Task statement >> Please repeat, word for word, the stretch of entries below from the very first one through the line containing "(802, 1080)".
-- start Extracted records --
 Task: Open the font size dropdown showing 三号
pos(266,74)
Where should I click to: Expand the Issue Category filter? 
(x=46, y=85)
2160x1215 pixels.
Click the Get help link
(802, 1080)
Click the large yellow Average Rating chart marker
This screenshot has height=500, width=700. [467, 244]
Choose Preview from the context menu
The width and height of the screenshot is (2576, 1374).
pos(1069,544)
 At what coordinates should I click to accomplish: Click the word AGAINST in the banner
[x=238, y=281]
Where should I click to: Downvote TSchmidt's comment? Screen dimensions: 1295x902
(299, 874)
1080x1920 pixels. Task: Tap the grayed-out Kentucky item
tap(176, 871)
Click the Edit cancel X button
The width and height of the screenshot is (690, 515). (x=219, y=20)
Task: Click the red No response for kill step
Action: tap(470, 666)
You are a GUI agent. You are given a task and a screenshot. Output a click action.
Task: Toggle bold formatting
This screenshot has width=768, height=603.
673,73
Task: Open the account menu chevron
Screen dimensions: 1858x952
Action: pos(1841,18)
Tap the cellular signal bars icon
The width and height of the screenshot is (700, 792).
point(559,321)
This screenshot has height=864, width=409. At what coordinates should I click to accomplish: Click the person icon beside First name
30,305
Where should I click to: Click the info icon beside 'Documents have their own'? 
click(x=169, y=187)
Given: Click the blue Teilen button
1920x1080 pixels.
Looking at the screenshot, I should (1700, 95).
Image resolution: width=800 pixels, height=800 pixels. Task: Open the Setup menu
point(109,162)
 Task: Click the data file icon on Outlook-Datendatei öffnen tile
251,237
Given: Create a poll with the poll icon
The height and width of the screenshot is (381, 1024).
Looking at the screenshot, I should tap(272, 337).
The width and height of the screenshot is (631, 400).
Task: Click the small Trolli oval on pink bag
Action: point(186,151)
-- end Extracted records --
Result >>
 Task: Open the font size dropdown showing 三号
pos(266,74)
Where should I click to: Expand the Issue Category filter? 
(x=46, y=85)
2160x1215 pixels.
Click the Get help link
(802, 1080)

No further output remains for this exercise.